# PETUNJUK TERTULIS
Tulis ulang semua baris dalam daftar di bawah ini tanpa mengubah satu karakter pun.

# DATA YANG DIBERIKAN
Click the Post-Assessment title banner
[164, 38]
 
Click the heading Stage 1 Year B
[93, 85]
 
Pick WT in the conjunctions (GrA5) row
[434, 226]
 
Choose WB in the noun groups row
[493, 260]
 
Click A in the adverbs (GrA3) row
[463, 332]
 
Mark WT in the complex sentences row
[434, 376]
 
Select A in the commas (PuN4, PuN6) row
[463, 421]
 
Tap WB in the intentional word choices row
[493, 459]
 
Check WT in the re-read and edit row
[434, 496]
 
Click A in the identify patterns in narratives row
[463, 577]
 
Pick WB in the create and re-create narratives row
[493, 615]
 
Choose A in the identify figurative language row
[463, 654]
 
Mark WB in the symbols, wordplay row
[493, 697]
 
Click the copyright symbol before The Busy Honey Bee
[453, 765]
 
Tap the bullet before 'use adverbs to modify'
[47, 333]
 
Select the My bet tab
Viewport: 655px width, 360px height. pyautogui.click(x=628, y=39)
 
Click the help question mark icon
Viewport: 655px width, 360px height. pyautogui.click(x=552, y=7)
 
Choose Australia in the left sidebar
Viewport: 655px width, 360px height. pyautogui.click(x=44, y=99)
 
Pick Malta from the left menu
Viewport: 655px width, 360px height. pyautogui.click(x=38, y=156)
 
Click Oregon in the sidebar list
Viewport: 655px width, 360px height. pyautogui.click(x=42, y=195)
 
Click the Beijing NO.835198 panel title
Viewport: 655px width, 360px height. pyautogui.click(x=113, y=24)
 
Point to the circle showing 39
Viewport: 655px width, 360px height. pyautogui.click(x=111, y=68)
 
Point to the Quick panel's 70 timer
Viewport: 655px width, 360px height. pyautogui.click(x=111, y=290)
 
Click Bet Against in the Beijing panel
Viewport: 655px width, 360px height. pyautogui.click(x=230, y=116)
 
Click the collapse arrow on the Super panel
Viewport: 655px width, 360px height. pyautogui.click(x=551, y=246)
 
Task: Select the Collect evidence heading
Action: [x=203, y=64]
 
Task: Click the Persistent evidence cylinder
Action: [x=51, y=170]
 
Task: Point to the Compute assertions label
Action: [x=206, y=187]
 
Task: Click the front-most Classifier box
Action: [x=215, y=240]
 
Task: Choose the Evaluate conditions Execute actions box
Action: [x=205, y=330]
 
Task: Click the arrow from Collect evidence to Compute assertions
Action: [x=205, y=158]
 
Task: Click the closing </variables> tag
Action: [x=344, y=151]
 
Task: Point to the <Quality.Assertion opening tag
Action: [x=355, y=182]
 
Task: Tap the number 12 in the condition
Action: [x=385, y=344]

# HASIL AKHIR
Click the Post-Assessment title banner
[164, 38]
 
Click the heading Stage 1 Year B
[93, 85]
 
Pick WT in the conjunctions (GrA5) row
[434, 226]
 
Choose WB in the noun groups row
[493, 260]
 
Click A in the adverbs (GrA3) row
[463, 332]
 
Mark WT in the complex sentences row
[434, 376]
 
Select A in the commas (PuN4, PuN6) row
[463, 421]
 
Tap WB in the intentional word choices row
[493, 459]
 
Check WT in the re-read and edit row
[434, 496]
 
Click A in the identify patterns in narratives row
[463, 577]
 
Pick WB in the create and re-create narratives row
[493, 615]
 
Choose A in the identify figurative language row
[463, 654]
 
Mark WB in the symbols, wordplay row
[493, 697]
 
Click the copyright symbol before The Busy Honey Bee
[453, 765]
 
Tap the bullet before 'use adverbs to modify'
[47, 333]
 
Select the My bet tab
Viewport: 655px width, 360px height. pyautogui.click(x=628, y=39)
 
Click the help question mark icon
Viewport: 655px width, 360px height. pyautogui.click(x=552, y=7)
 
Choose Australia in the left sidebar
Viewport: 655px width, 360px height. pyautogui.click(x=44, y=99)
 
Pick Malta from the left menu
Viewport: 655px width, 360px height. pyautogui.click(x=38, y=156)
 
Click Oregon in the sidebar list
Viewport: 655px width, 360px height. pyautogui.click(x=42, y=195)
 
Click the Beijing NO.835198 panel title
Viewport: 655px width, 360px height. pyautogui.click(x=113, y=24)
 
Point to the circle showing 39
Viewport: 655px width, 360px height. pyautogui.click(x=111, y=68)
 
Point to the Quick panel's 70 timer
Viewport: 655px width, 360px height. pyautogui.click(x=111, y=290)
 
Click Bet Against in the Beijing panel
Viewport: 655px width, 360px height. pyautogui.click(x=230, y=116)
 
Click the collapse arrow on the Super panel
Viewport: 655px width, 360px height. pyautogui.click(x=551, y=246)
 
Task: Select the Collect evidence heading
Action: [x=203, y=64]
 
Task: Click the Persistent evidence cylinder
Action: [x=51, y=170]
 
Task: Point to the Compute assertions label
Action: [x=206, y=187]
 
Task: Click the front-most Classifier box
Action: [x=215, y=240]
 
Task: Choose the Evaluate conditions Execute actions box
Action: [x=205, y=330]
 
Task: Click the arrow from Collect evidence to Compute assertions
Action: [x=205, y=158]
 
Task: Click the closing </variables> tag
Action: [x=344, y=151]
 
Task: Point to the <Quality.Assertion opening tag
Action: [x=355, y=182]
 
Task: Tap the number 12 in the condition
Action: [x=385, y=344]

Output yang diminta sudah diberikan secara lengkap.